Reproduce exactly the lines from the one containing "Screen dimensions: 901x848" through the end of the listing, minus the pictures.

○ ○ ○ ○

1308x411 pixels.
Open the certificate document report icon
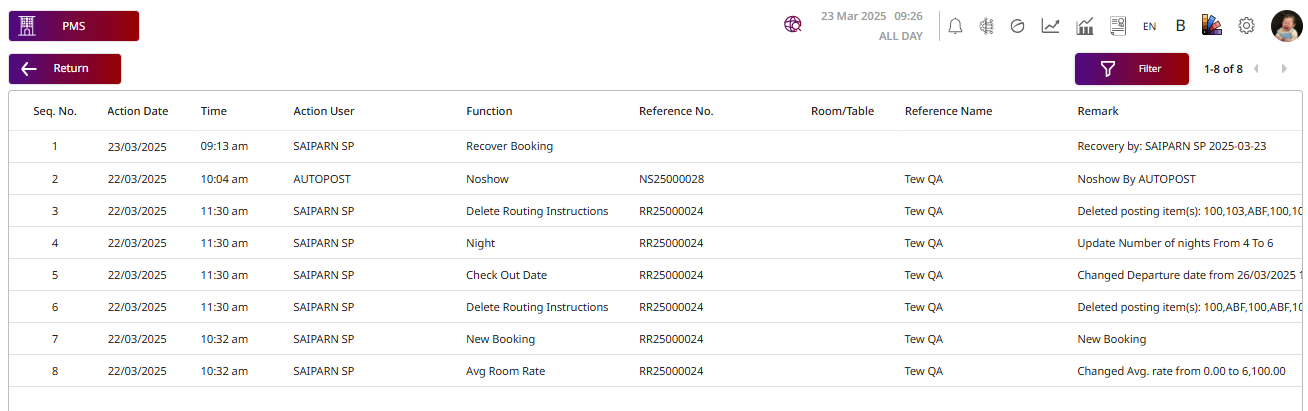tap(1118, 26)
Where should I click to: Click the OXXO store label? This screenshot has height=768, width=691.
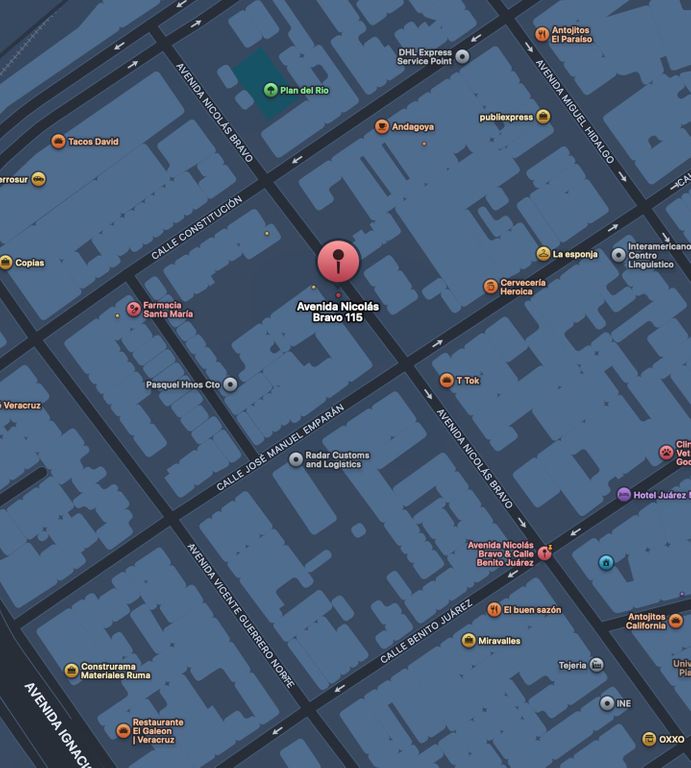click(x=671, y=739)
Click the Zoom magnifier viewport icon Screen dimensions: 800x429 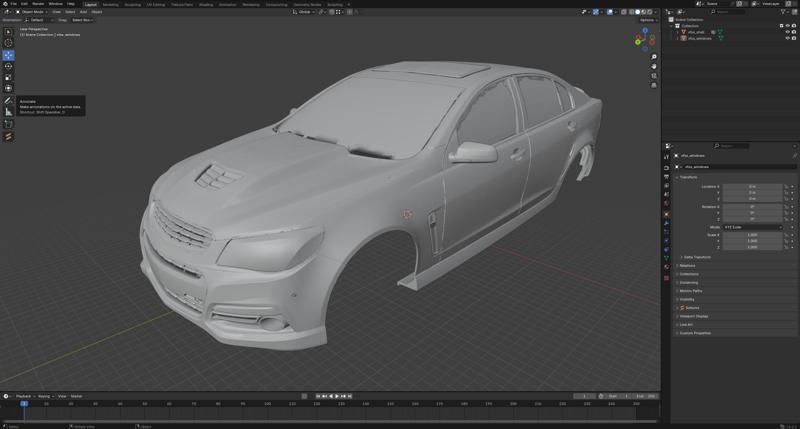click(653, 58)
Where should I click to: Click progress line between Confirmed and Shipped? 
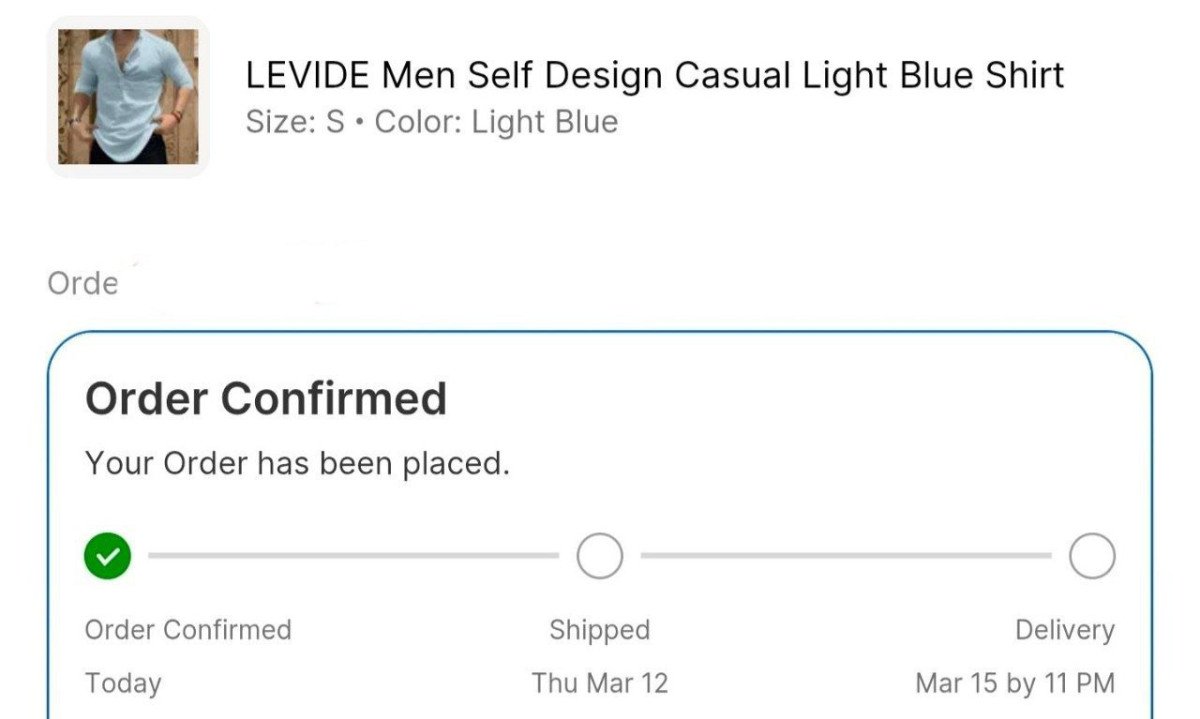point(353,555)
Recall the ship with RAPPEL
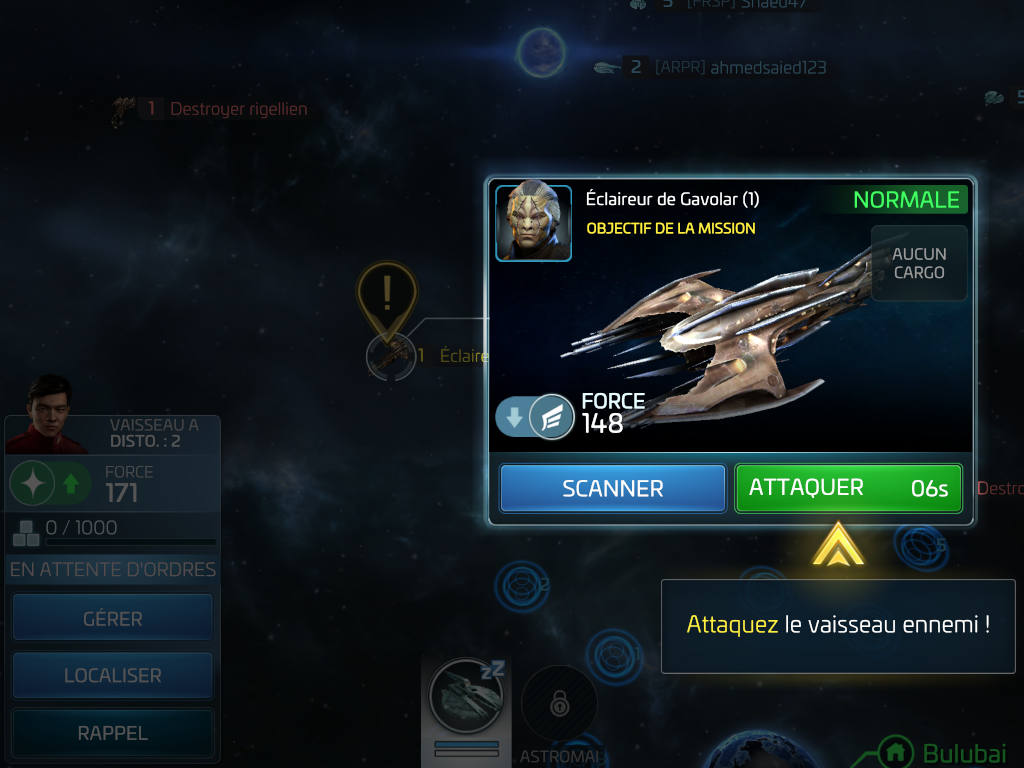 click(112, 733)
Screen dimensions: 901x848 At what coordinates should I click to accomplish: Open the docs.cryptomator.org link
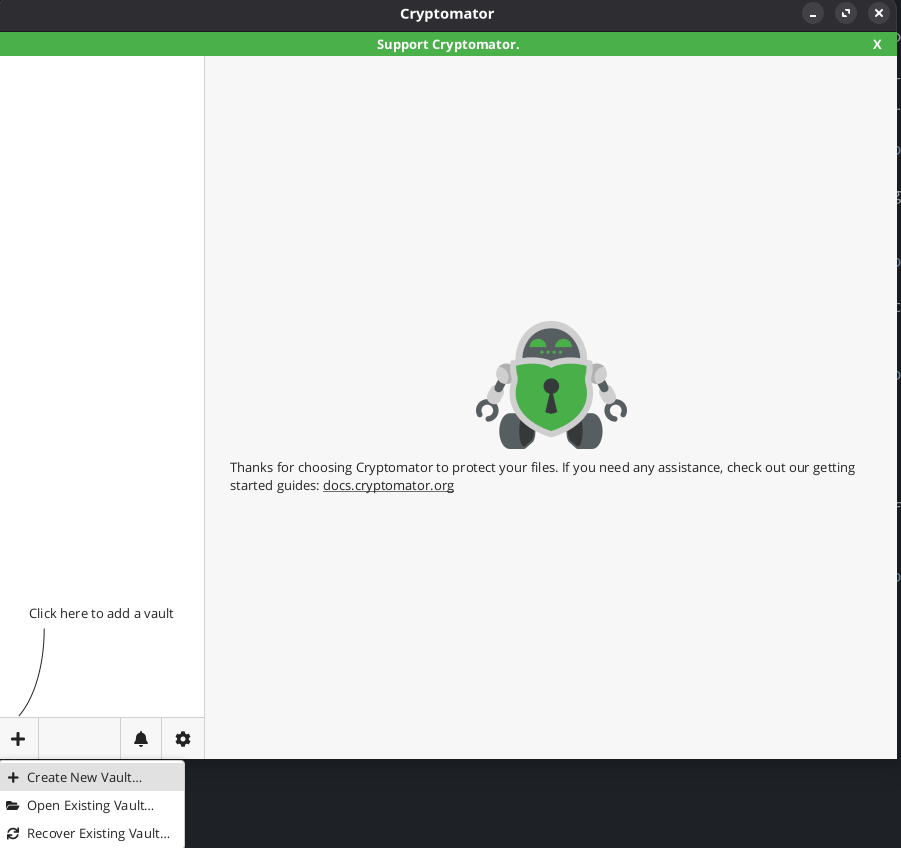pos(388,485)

○ ○ ○ ○

■ **Written solution**:
Screen dimensions: 901x848 At what coordinates should I click to accomplish: Open the docs.cryptomator.org link
pos(388,485)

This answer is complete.